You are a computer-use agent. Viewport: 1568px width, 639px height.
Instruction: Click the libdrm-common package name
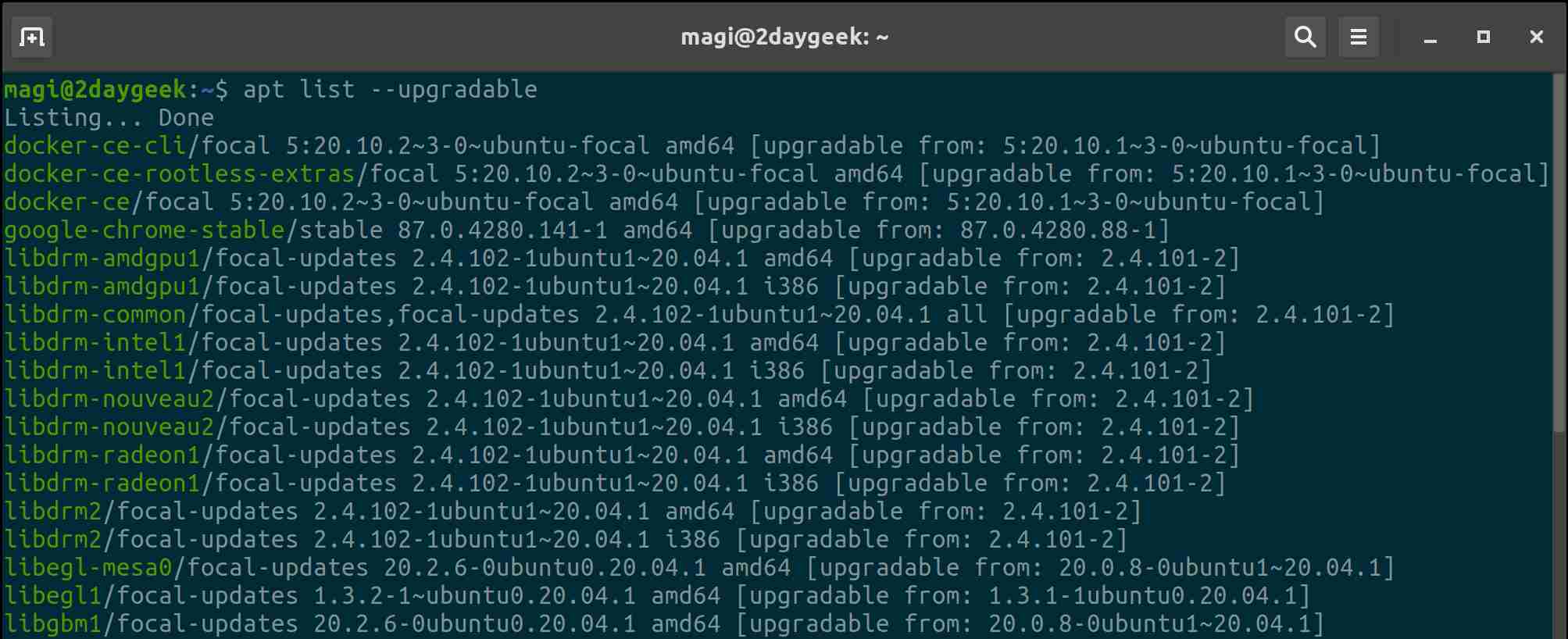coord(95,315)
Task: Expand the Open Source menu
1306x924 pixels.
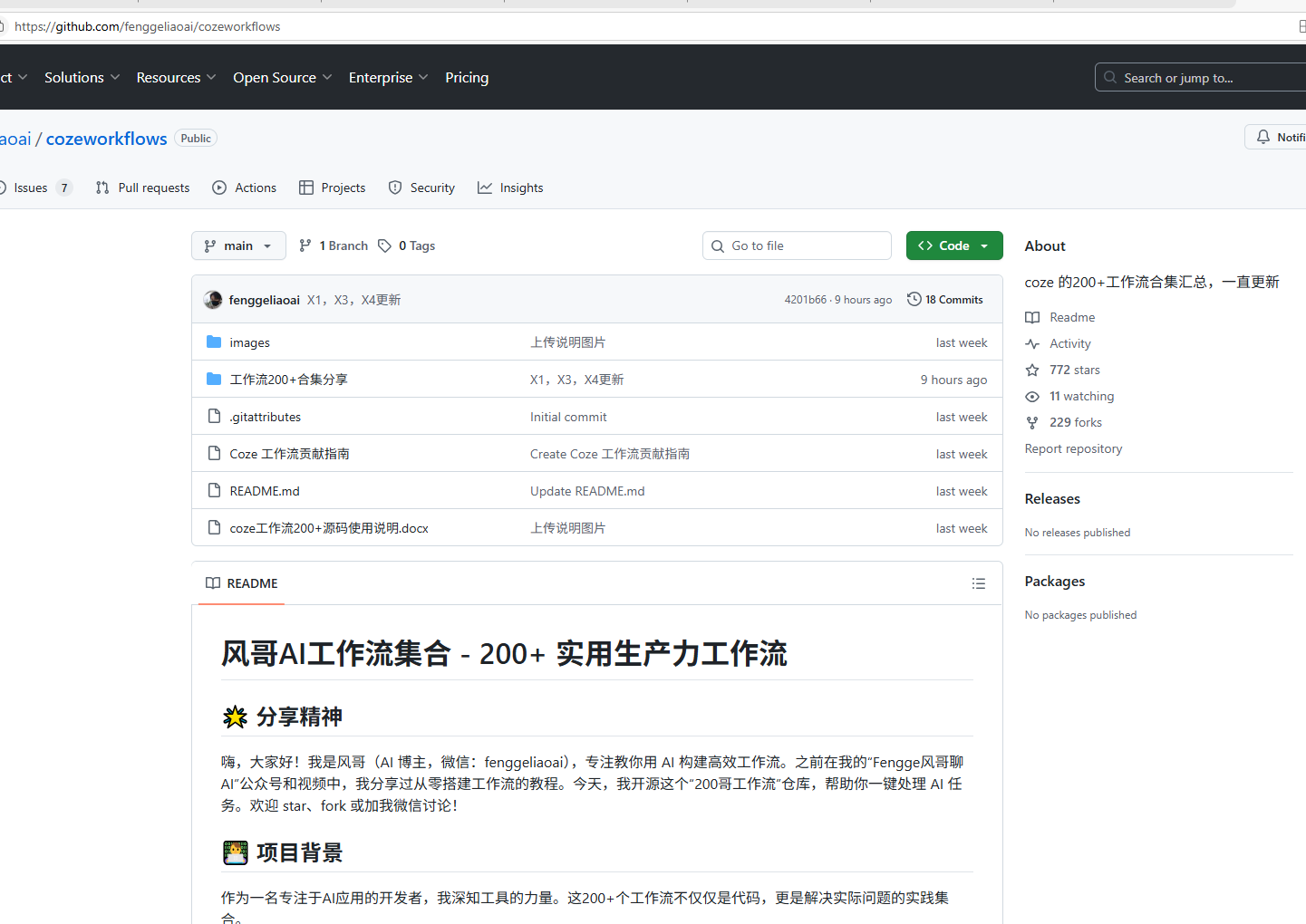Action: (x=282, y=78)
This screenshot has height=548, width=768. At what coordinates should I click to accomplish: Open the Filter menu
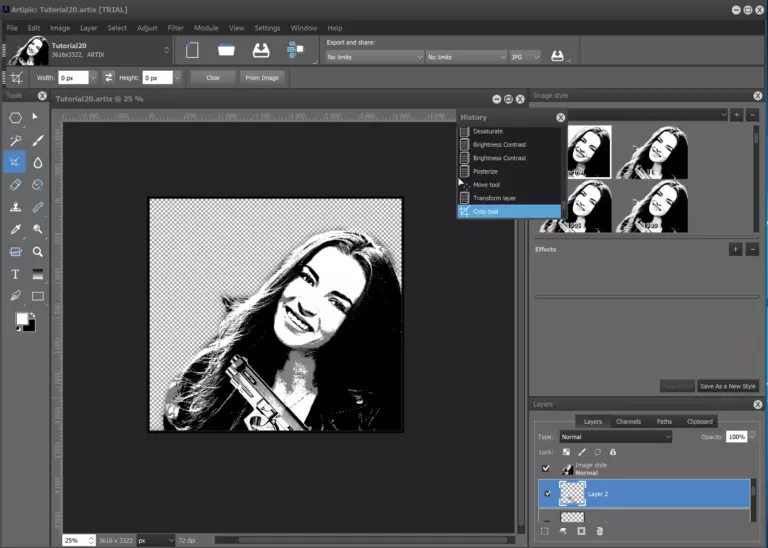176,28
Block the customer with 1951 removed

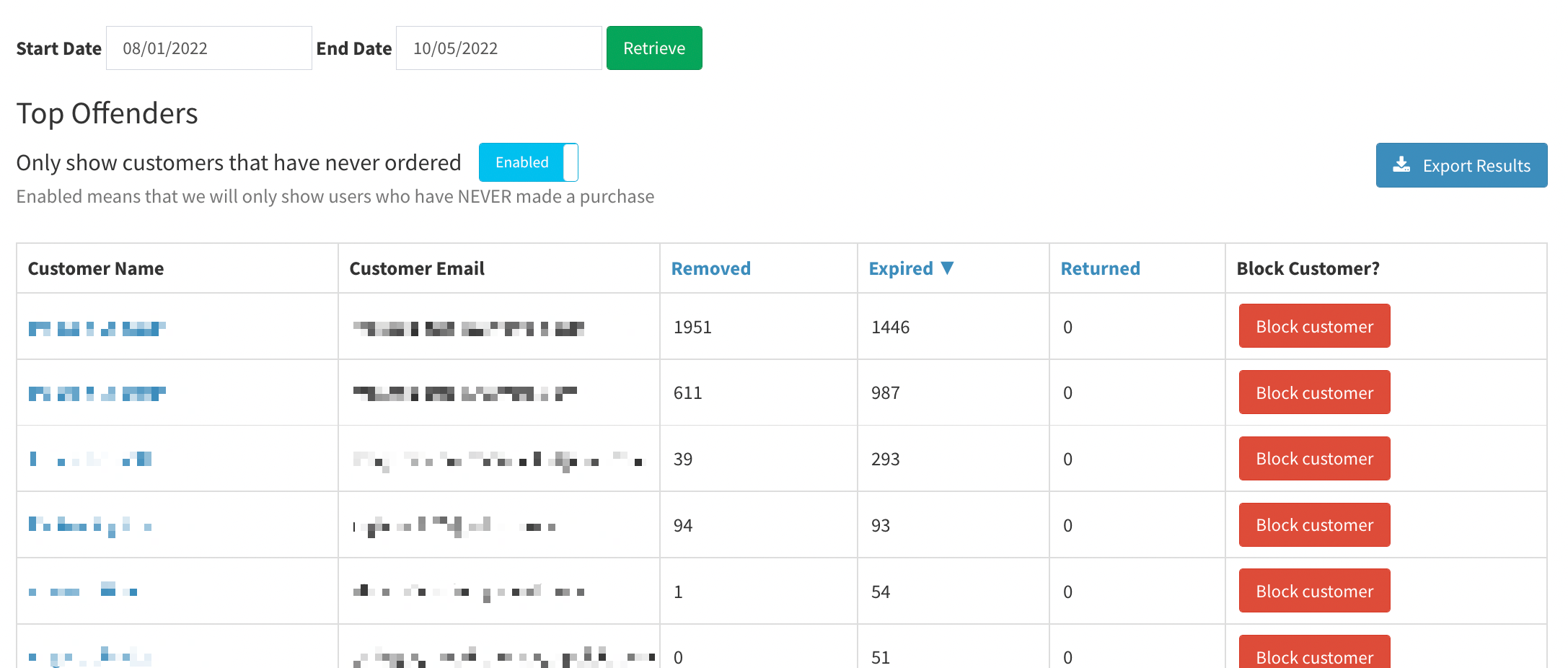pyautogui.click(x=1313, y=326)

★ ★ ★ ★ ★

## About this exercise
Reproduce, with no pictures, the lines from the one containing "Instruction: Click the" to the end of the records above, exactly and inclusively.

## Written solution
Instruction: Click the libdrm-common package name
coord(95,315)
Task: Expand the Open Source menu
1306x924 pixels.
Action: (x=282, y=78)
This screenshot has height=548, width=768. At what coordinates should I click to accomplish: Open the Filter menu
176,28
Block the customer with 1951 removed

pyautogui.click(x=1313, y=326)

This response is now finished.